(DOCUMENT TEXT Opens)
Protesters in Idaho marched on the state Capitol Monday with 183 child-size coffins, symbolizing the estimated number of infants, children, and teenagers who have died since the state's faith healing exemption laws were enacted in 1970.
“These coffins may be symbolic, but the children whose lives were cut short are not,” said Bruce Wingate, founder of Protect Idaho Kids. “This is not a religious issue. This is a child protection issue.”
Lawmakers have considered re-examining the faith-healing exemption for several years now, but haven’t agreed to change anything in Idaho’s laws. A faith-healing sect based in Canyon County in southern Idaho has strongly objected to repealing the exemption; members of the Followers of Christ told lawmakers at hearings last fall and spring that they believe using medicine is a sin, akin to “sorcery” and “witchcraft.”
(DOCUMENT TEXT Closes)
(ENTRIES PROVIDED Opens)
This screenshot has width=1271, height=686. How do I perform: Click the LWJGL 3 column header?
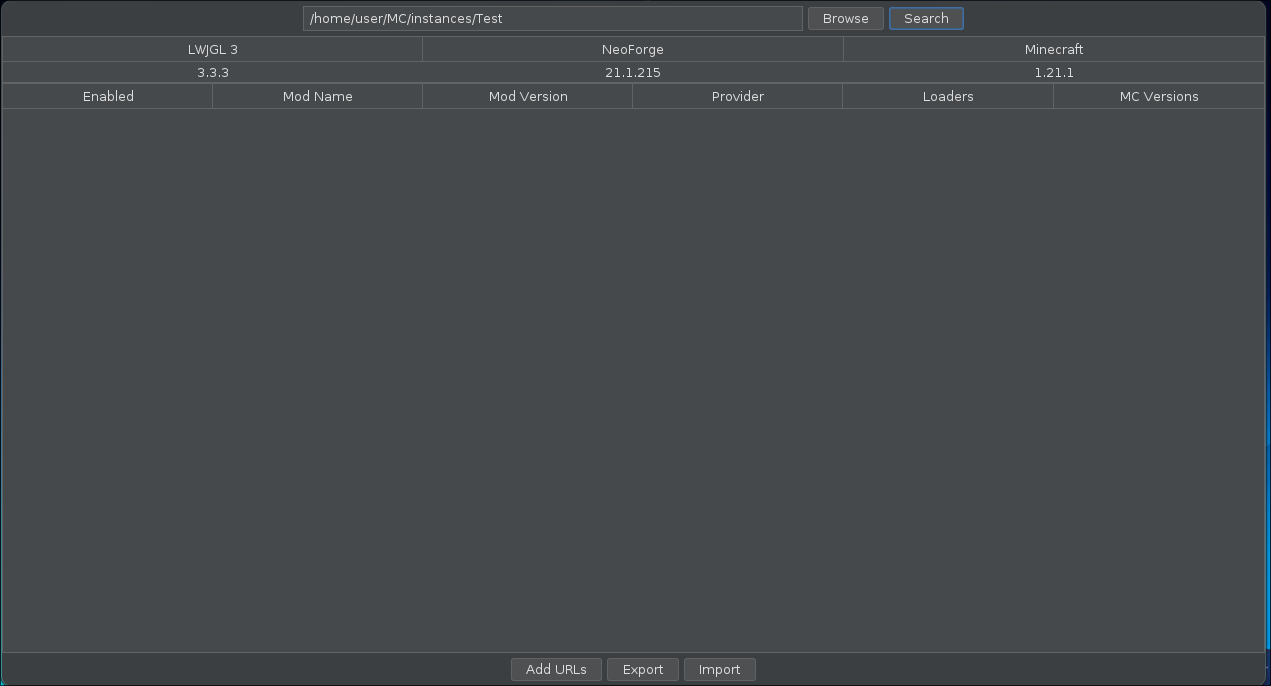coord(212,49)

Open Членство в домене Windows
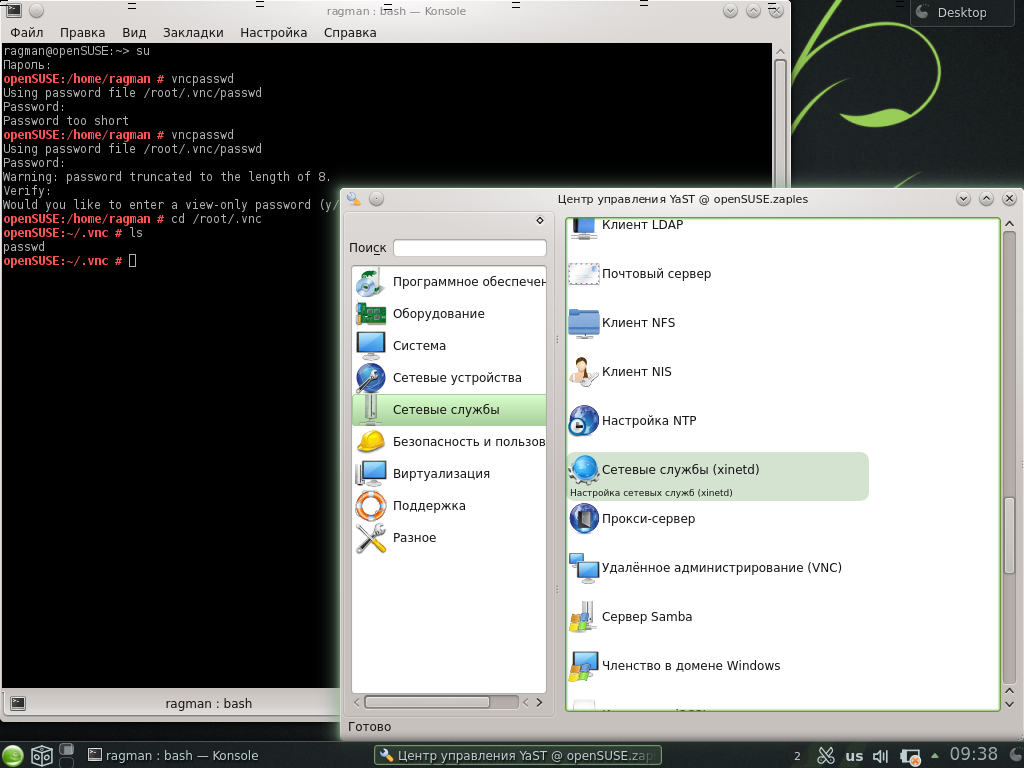coord(690,666)
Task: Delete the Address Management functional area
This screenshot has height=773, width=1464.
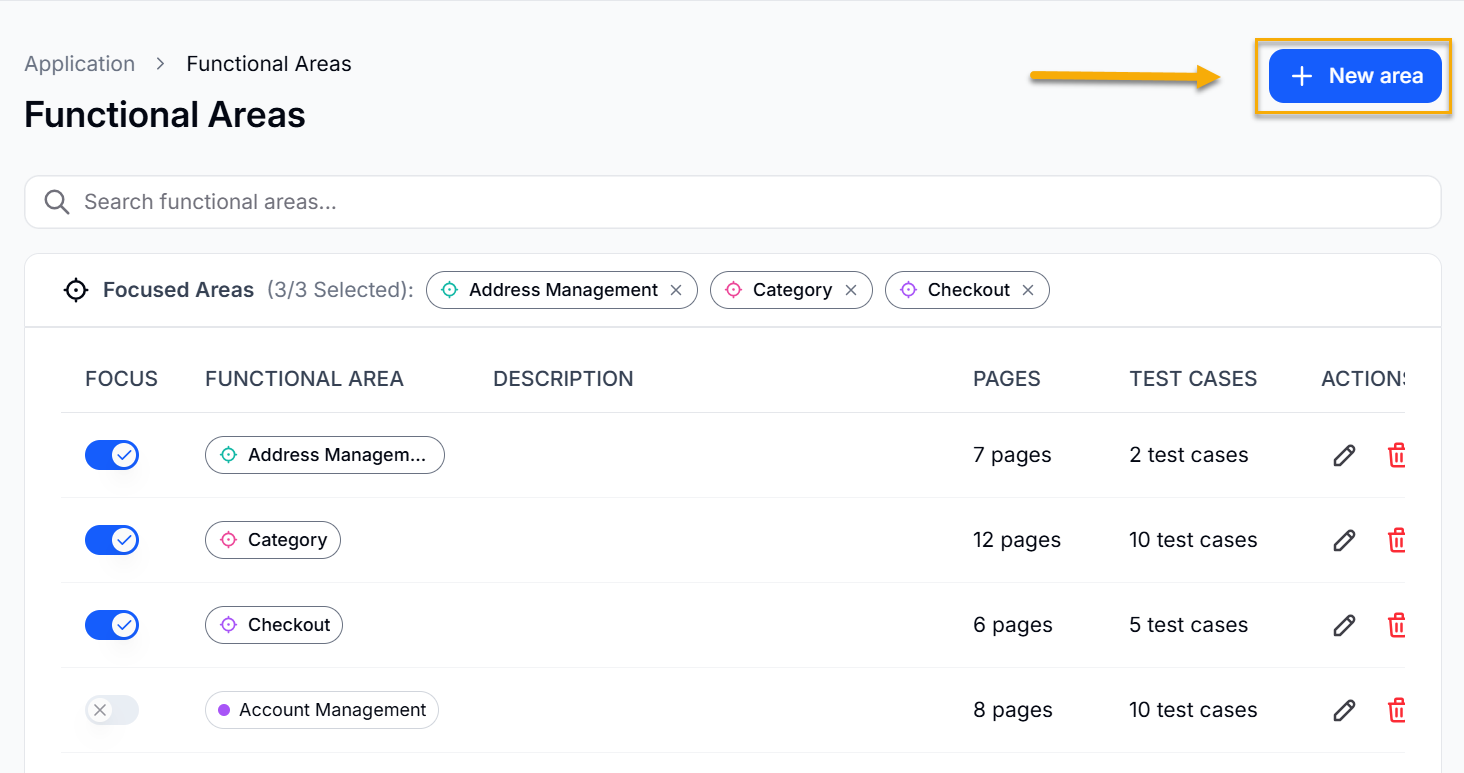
(ENTRIES PROVIDED Closes)
**WHAT TO WORK ON**
Carry on the news report about the Idaho faith-healing exemption protest, starting after its final sentence.

**EXERCISE ANSWER**
Idaho is not alone with its extreme exemption laws, but not by much:
Idaho is one of just two states with faith-healing exemptions in four areas of its state law: Manslaughter laws, civil liability for abuse or neglect, misdemeanor criminal charges for neglect or injury of a child, and felony criminal charges for neglect or injury of a child. The other state is Virginia.
Wingate said some protesters backed out after the decision to use symbolic coffins was made.
“We march to send a clear message to legislators that there are too many deaths,” he said. “One coffin says that message. One hundred and eighty-three screams that message.”